[Task details]:
According to the article below about grower John Amarel, what license plate did Shanann buy for his pickup truck as a Christmas gift?

[Text shown]:
GenNext Grower Staying Upbeat: Singing Ag’s Praises
While attending University of California, Davis, John Amarel met his future bride.
Shanann was a city girl, but she learned pretty quickly that if she married John, she’d have to get involved in agriculture. Farm livin’ was the place for him. Shanann made the transition, and today the couple has two children, a 12-year-old daughter and 9-year-old son.
A few years ago, she decided John might as well tell the world how he feels about agriculture, so for a Christmas gift she purchased the license plate “LV2FRM” for his pickup truck, which Amarel calls his “rolling office.”
Shanann meant that John loved to farm, but a lot of people took it another step, figuring it meant John lived to farm.
“It works either way,” he says, smiling broadly.
It also perfectly describes John Amarel’s attitude to agriculture, which is extremely positive, to say the least.
When most people email you, their name pops up in your Inbox so you can see who it’s from. When Amarel, a prune and nut grower in Northern California emails you, you don’t see his name. Just a single word, “Succeed.”

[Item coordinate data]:
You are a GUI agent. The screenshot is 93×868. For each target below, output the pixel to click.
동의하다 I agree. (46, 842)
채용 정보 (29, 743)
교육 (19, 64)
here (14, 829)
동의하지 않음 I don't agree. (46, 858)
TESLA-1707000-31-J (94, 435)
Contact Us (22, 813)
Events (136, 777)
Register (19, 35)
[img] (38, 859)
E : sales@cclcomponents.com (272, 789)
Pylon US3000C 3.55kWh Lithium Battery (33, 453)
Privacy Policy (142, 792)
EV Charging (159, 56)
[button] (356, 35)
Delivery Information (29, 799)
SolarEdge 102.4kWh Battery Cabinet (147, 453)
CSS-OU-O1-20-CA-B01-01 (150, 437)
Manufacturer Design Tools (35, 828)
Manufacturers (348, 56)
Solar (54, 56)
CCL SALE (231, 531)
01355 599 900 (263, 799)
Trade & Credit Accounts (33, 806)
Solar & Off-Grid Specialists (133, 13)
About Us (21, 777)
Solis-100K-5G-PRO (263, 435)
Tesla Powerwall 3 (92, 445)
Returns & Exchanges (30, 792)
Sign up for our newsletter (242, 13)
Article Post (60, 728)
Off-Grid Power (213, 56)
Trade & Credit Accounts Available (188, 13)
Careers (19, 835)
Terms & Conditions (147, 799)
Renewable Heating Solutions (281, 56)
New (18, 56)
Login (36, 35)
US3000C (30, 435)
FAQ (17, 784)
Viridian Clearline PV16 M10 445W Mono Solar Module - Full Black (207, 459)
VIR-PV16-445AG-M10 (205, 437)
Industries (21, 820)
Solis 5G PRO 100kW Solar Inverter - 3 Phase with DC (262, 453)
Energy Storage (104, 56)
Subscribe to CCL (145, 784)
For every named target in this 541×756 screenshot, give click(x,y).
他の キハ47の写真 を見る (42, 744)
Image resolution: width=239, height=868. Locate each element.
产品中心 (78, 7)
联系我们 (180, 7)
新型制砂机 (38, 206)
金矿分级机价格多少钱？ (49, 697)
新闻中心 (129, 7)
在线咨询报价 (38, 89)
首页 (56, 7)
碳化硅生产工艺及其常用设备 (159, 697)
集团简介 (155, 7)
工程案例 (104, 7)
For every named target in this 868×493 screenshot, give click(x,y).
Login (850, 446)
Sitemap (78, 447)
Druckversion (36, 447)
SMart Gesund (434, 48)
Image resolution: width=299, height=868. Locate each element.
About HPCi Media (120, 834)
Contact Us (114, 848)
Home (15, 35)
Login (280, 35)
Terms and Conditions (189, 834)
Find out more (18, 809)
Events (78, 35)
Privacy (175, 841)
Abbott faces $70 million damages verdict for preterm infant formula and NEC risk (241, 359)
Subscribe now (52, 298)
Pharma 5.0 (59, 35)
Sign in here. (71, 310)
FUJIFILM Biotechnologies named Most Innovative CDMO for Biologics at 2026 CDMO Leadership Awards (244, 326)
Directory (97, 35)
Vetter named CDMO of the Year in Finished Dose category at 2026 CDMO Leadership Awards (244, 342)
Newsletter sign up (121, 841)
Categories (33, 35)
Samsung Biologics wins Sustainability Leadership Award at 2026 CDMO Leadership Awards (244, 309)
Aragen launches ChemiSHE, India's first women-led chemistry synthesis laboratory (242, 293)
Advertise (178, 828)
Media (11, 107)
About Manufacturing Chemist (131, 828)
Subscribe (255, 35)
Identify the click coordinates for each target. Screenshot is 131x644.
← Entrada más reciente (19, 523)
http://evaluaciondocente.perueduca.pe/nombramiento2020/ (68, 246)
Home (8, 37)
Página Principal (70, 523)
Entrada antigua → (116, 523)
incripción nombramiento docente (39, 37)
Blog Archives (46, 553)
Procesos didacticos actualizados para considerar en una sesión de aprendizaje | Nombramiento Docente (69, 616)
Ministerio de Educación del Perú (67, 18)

[Result of the task]:
"LV2FRM"